Now, in reaction, we are seeing rising censorship (since the internet suddenly made speech much more available and powerful). Whether we'll end up having more or less uncensored access to information ultimately is still unknown, I think.

> The question is, if the giant US internet companies acted more in alignment w/ the speech values the US professes to believe in (at least when convenient), would that contribute to those values being more widely adopted?

No. Why would people and parties who have journalists arrested and tortured become true believers in freedom of political speech because a foreign website allows it? Big Tech's social media actually has skewed quite close to US censorship norms (i.e. you can censor anything you like but be very careful if it claims to be political) for most of its existence and the results are not something most liberal democracies see as admirable, never mind paternalistic ultraconservative countries or outright dictatorships.

> Now, in reaction, we are seeing rising censorship (since the internet suddenly made speech much more available and powerful)

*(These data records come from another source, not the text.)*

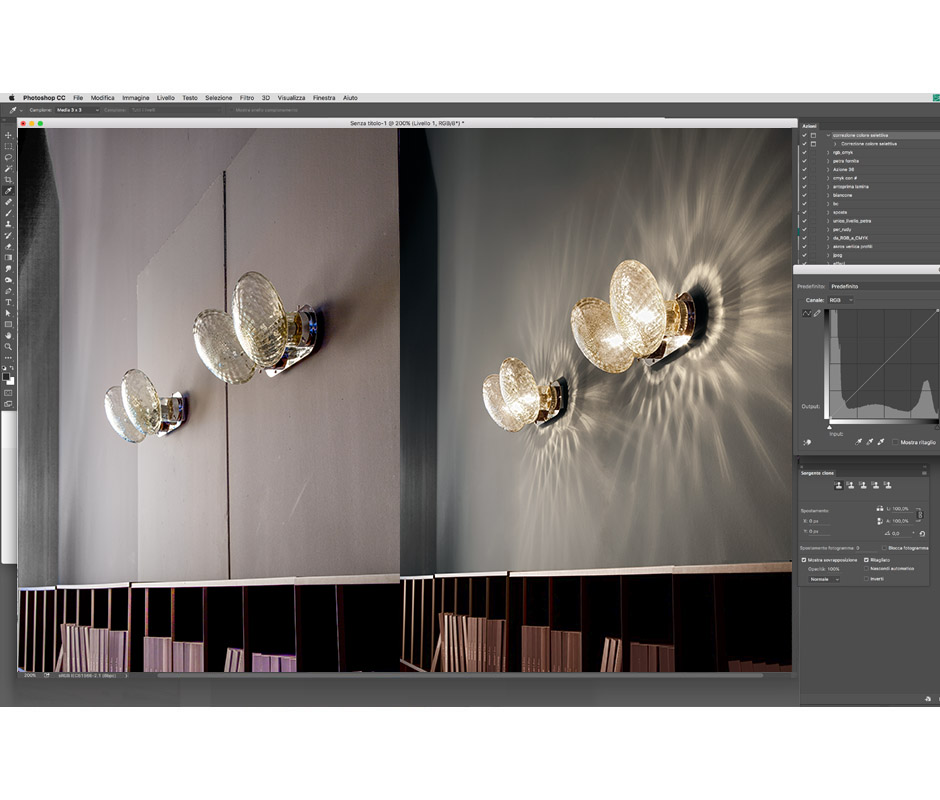
Task: Select the Type (T) tool
Action: 8,301
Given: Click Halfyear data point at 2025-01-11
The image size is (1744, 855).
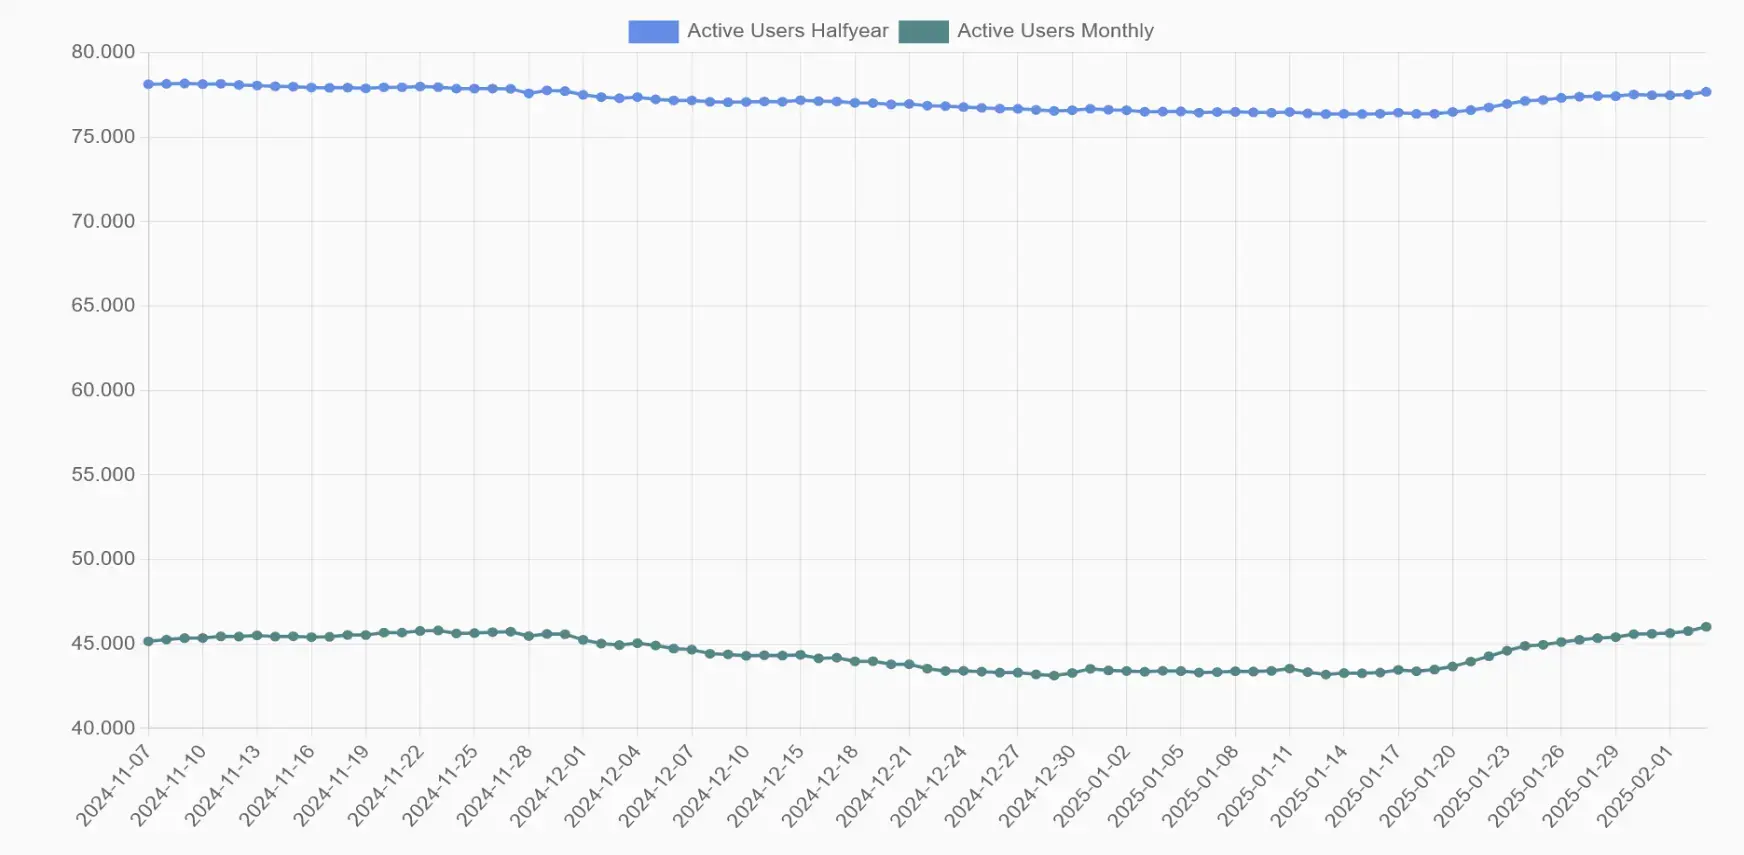Looking at the screenshot, I should tap(1289, 113).
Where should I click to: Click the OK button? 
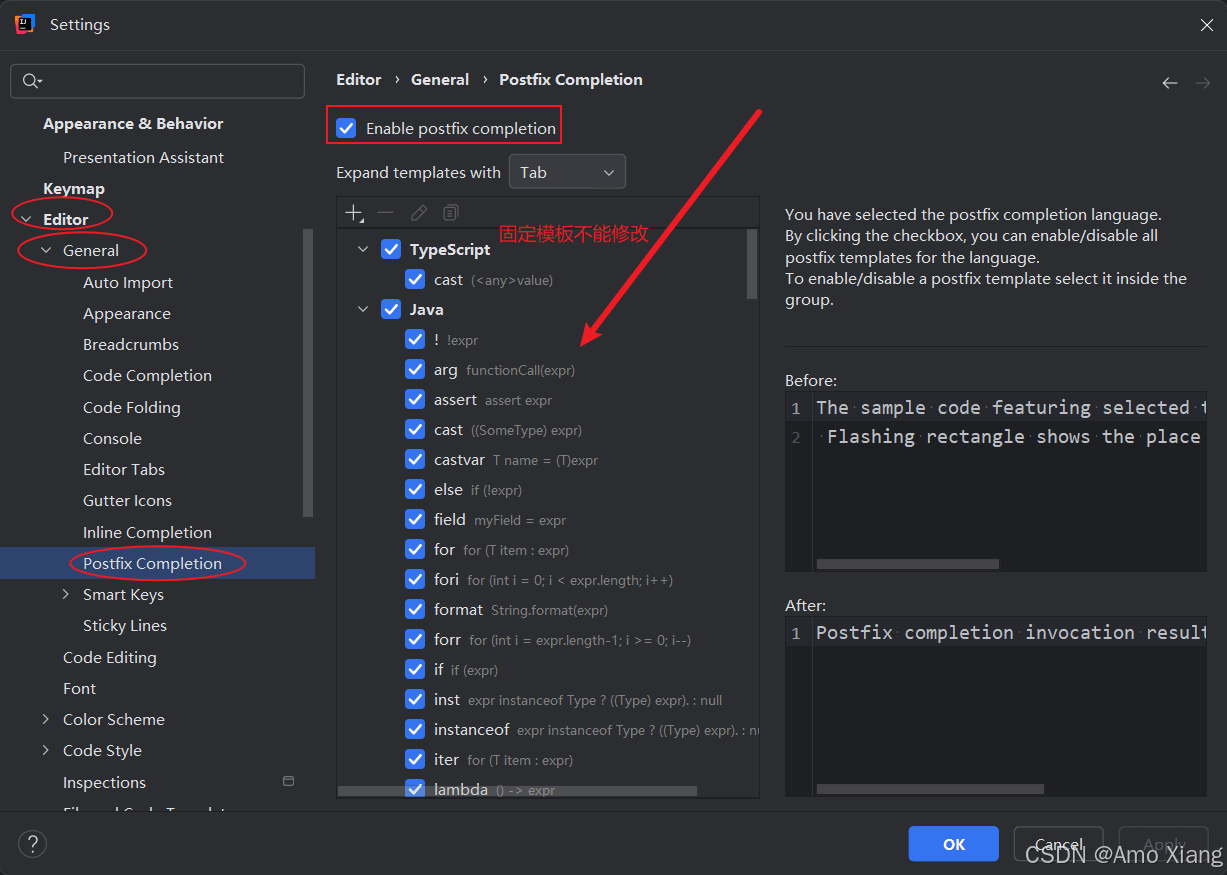(x=953, y=844)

It's not "rising censorship" because a couple of companies decided EULA policies they'd enforced with varying degrees of consistency against everyone else since the beginning also applied to mouthpieces of the POTUS or the Burmese military. Censorship has been around everywhere forever, and claims a website which has long censored people for not using their real name or showing a nipple has stepped into unacceptable censorship when reasons for bans were political violence is a very narrow, US-centric concept of "rising censorship" that apart from anything else is highly unlikely to convince most cultures that "rising censorship" would be a bad thing.

Absent the ability to the split the universe and do a proper experiment, I guess we'll just have to agree to disagree about likely wider impacts of places like FB engaging in political censorship.

If you read carefully, you'll notice I'm not making claims one way or the other about the goodness of the censorship. I think a rising demand for censorship is a predictable reaction to technology enhancing the power of speech.

I would not say trend of speech restriction is limited to social media giants. E.g., the US is attempting to extradite and prosecute Julian Assange under the Espionage Act, which, if successful, will, in the words of the NY Times, "open the door to criminalizing activities that are crucial to American investigative journalists who write about national security matters".